Who would have thought? A tiny South American nation whose name we hardly hear outside of the soccer World Cup has one of the most revolutionary policies towards gay, lesbian, bisexual and transgender people of any nation in the world. Marriage between individuals of any sex or sexual identification was engendered into law in 2013; they had been allowed to enter into civil unions since 2008 and adopt since 2009.
The capital, Montevideo, is the center of the LGBT scene and one of the few places in the world with its own ‘homo-monument’. Situated in a snug plaza of Montevideo’s Old City, this triangular-shaped block of rose-colored granite was erected in 2005. Into it is inscribed the line ‘To Honor Diversity is to Honor Life’.
This open and welcoming attitude to the LGBT community did not have to be set in stone, so to speak, for Montevideans to be accepting of alternate lifestyles. In fact, the ‘rambla’, the 15-mile promenade that runs along the River Plate has been a popular hangout for many openly-gay couples for a long time.
Observers note that the accepting attitude has filtered into society because the LGBT community has endeavored to stay away from the creation of ‘gay areas’. This has allowed them to become a part of the normal social fabric everywhere instead of being relegated to specific areas as is common in other cities around the world.
It is because of this openness, perhaps, that Montevideo does not have as strong a gay bar and club scene as other cities with similar accepting attitudes like Sydney and San Francisco. There is, however, one name that is recognized as its premier gay nightspot – Cain. It features an eclectic mix of both people and music genres, and consists of multiple levels of dance floors.
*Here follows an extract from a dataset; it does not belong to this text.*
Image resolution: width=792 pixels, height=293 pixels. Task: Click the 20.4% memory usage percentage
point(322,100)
If you want to soak up some Latin American sun, head down to any beach – the open attitude of the city continues to the shoreline. There is an especially-conducive stretch called Furiferia which is frequented by wealthy foreigners and many locals looking for a brief dalliance or the start of a more meaningful relationship.
Montevideo’s place as a forerunner of LGBT-friendliness is cemented by its annual Gay Pride Parade. Known as ‘Marcha por la Diversidad’ which translates as ‘March for Diversity’, this event is held on the last Friday of September and attracts over 20,000 participants and observers.
The Diversity March is the culmination of a month of sexual diversity programs organized by the Ministry of Tourism that includes fairs, conferences, talks and a variety of inclusive activities.